For those who track such things, there is never a shortage of litigation involving Am Law 200 firms as either defendants or plaintiffs. Several suits in particular have caught the attention of the legal media in recent weeks, including Shook, Hardy & Bacon being targeted by the bankruptcy trustee overseeing the estate of convicted Florida Ponzi schemer—and notorious University of Miami football booster—Nevin Shapiro; a former Wilmer Cutler Pickering Hale and Dorr associate filing a $5 million discrimination suit against that firm for allegedly retaliating against her for taking adoption leave; and Womble Carlyle Sandridge & Rice drawing fire from the Equal Employment Opportunity Commission over allegations it dismissed an employee who had undergone treatment for cancer.
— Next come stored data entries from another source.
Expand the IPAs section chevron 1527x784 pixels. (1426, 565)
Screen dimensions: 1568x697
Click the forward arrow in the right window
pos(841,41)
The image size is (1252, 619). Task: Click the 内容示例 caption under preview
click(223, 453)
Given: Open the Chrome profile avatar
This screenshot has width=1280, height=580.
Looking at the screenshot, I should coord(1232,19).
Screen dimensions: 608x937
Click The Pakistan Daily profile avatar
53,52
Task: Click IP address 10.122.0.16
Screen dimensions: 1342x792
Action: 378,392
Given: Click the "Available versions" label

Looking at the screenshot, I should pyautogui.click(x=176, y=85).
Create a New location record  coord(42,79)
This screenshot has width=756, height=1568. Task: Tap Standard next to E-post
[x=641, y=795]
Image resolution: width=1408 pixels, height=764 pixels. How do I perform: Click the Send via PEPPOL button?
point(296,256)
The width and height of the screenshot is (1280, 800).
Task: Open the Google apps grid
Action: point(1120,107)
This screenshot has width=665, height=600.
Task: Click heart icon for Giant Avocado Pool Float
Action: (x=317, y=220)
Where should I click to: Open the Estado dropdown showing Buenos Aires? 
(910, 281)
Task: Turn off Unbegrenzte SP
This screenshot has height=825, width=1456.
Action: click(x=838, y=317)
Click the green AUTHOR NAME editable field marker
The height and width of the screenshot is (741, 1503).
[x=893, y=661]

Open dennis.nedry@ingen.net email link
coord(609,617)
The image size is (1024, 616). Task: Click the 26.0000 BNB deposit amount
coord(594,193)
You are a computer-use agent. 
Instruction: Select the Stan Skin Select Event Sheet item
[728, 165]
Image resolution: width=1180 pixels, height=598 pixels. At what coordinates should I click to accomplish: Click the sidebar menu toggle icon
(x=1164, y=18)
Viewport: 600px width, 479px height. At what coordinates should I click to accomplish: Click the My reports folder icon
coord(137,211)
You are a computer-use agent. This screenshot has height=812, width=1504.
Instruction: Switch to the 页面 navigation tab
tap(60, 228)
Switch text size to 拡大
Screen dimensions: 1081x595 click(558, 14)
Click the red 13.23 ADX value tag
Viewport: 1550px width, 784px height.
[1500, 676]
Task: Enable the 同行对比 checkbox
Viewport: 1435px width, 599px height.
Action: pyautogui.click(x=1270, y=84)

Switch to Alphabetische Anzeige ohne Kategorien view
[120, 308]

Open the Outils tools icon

Several firms, meanwhile, enjoyed positive developments in connection with suits filed against them. Akin Gump Strauss Hauer & Feld, for instance, won a ruling from the U.S. Court of Appeals for the Second Circuit affirming that the firm did not engage in racial discrimination when it laid off former associate Tameka Simmons, who is black, in 2009 amid the economic downturn. A separate racial discrimination suit filed against Quinn Emanuel Urquhart & Sullivan in New York federal district court by a former contract attorney alleging she was assigned less lucrative work than others at the firm was also dismissed.